Exercise directions ▸
Copy the data verbatim and leave out every picture.

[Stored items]

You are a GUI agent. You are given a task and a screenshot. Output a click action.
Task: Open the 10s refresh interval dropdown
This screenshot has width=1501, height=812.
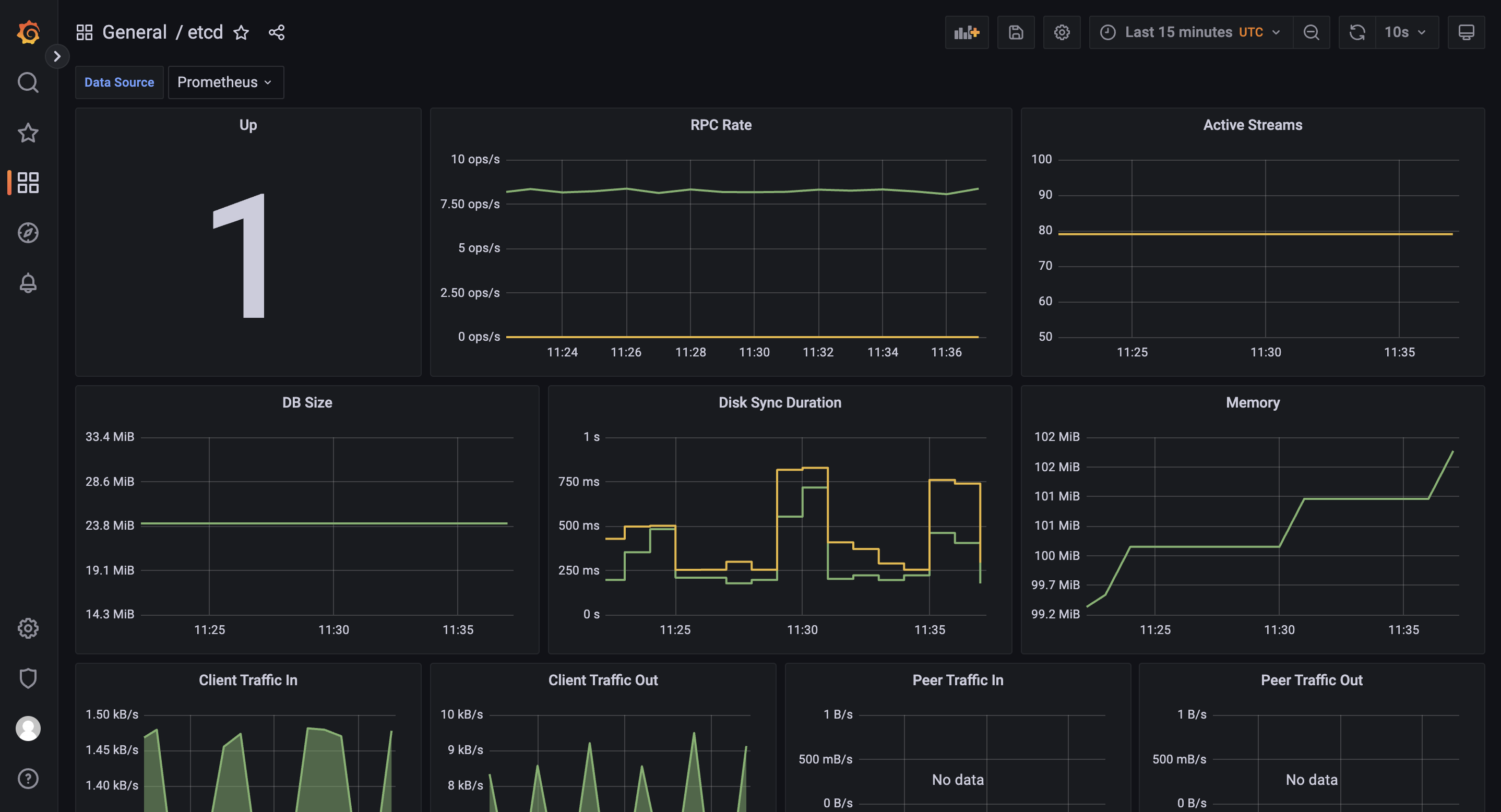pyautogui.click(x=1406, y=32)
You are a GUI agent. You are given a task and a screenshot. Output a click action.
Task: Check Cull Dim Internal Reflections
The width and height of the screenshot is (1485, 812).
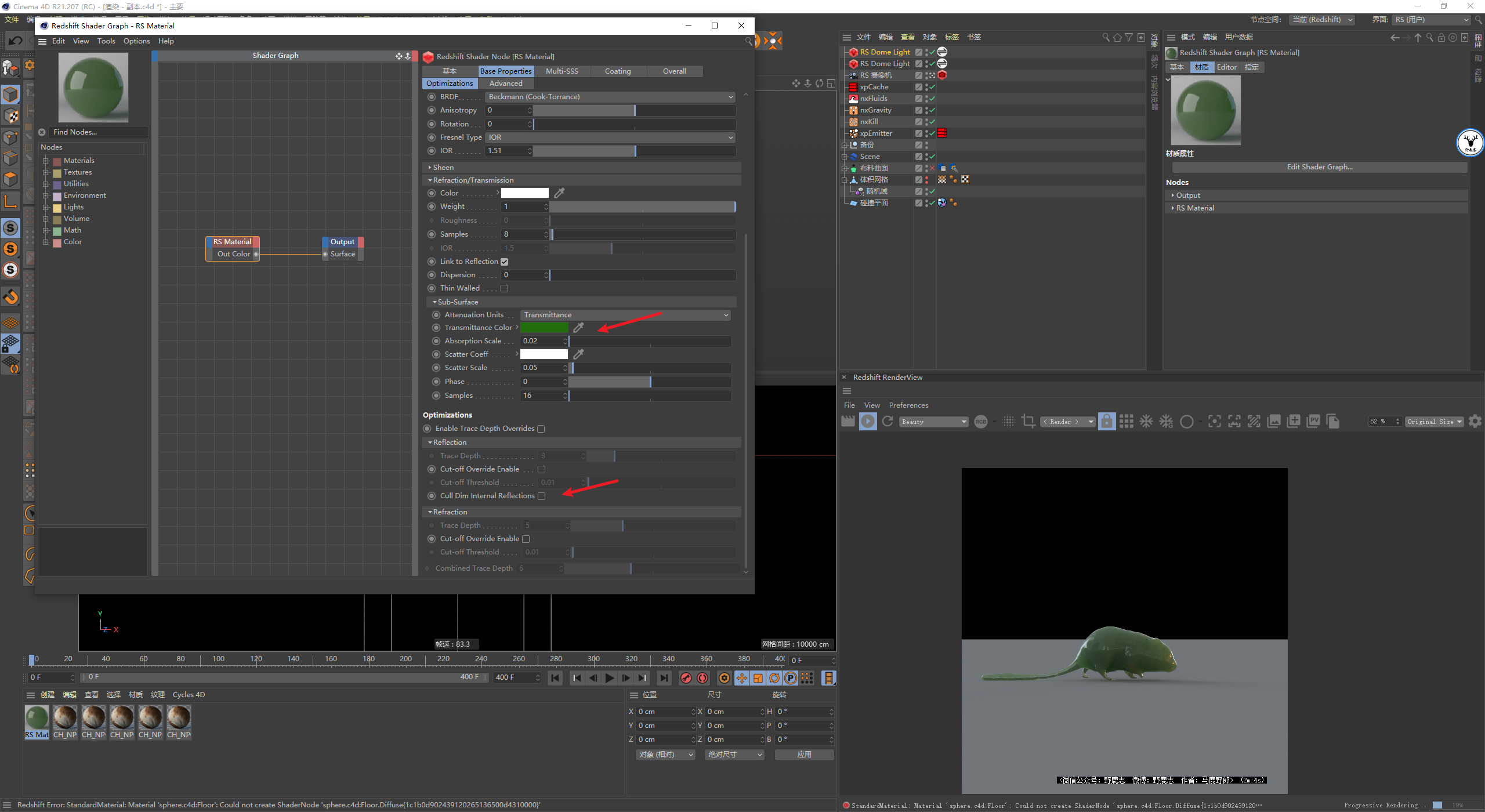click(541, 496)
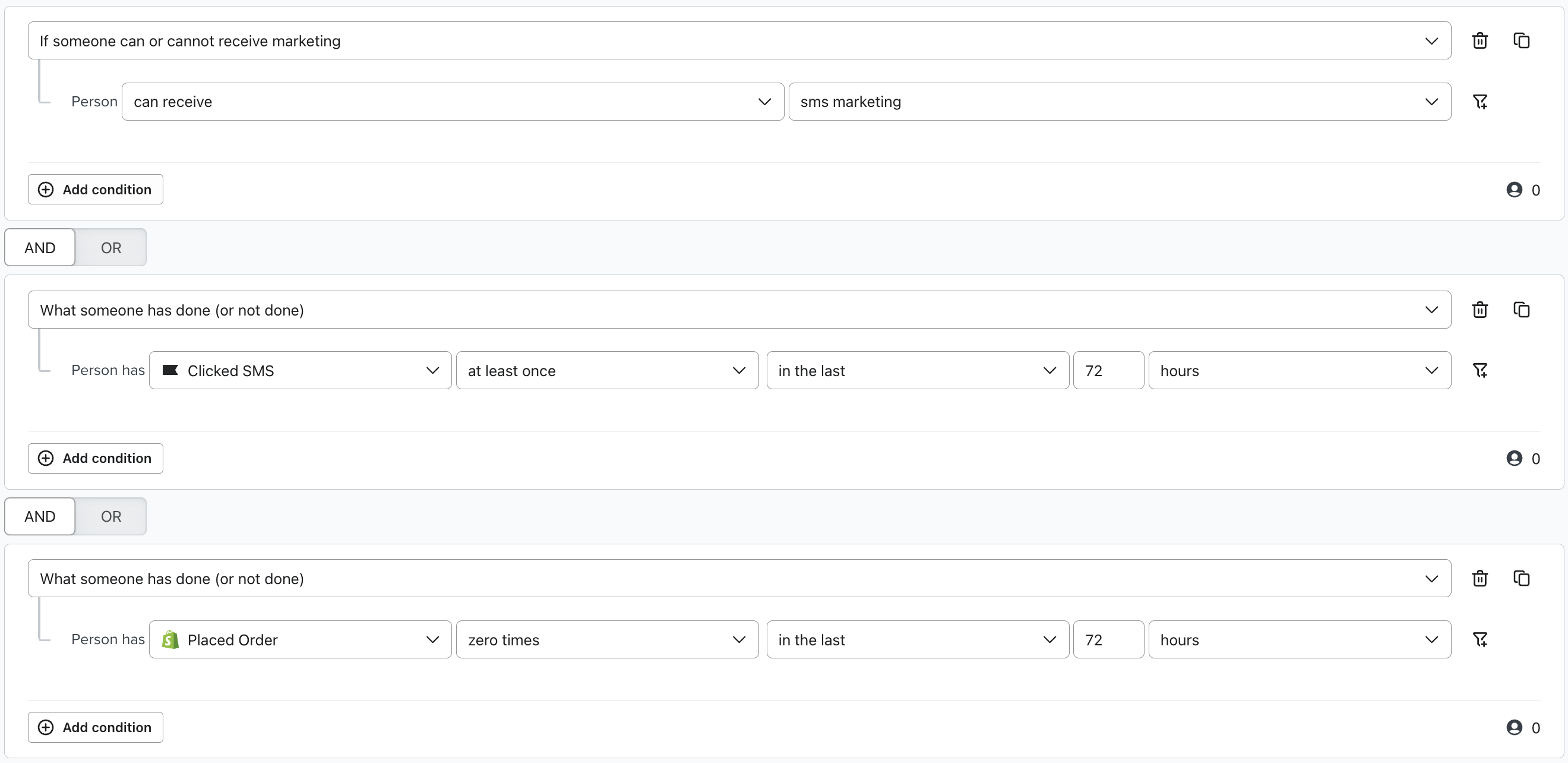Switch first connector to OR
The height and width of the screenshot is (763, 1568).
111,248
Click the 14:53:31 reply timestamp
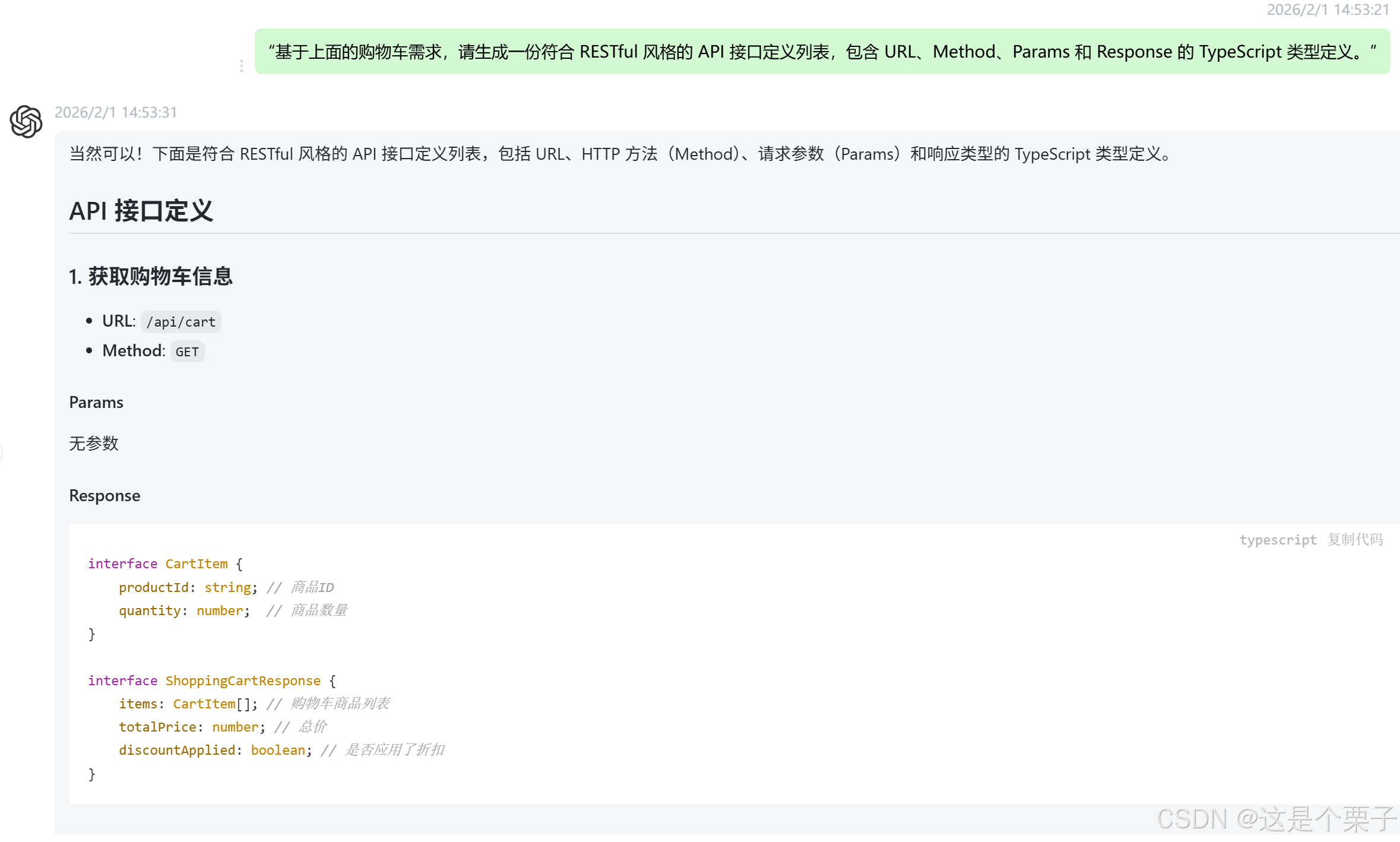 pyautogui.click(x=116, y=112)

Written solution ▸
You are a GUI agent. You are given a task and a screenshot. Output a click action.
Task: Open the 10s refresh interval dropdown
This screenshot has width=1501, height=812.
pyautogui.click(x=1406, y=32)
You are a GUI agent. You are given a task and a screenshot. Output a click action.
Task: Check Cull Dim Internal Reflections
The width and height of the screenshot is (1485, 812).
click(541, 496)
Switch first connector to OR
The height and width of the screenshot is (763, 1568).
111,248
Click the 14:53:31 reply timestamp
 pyautogui.click(x=116, y=112)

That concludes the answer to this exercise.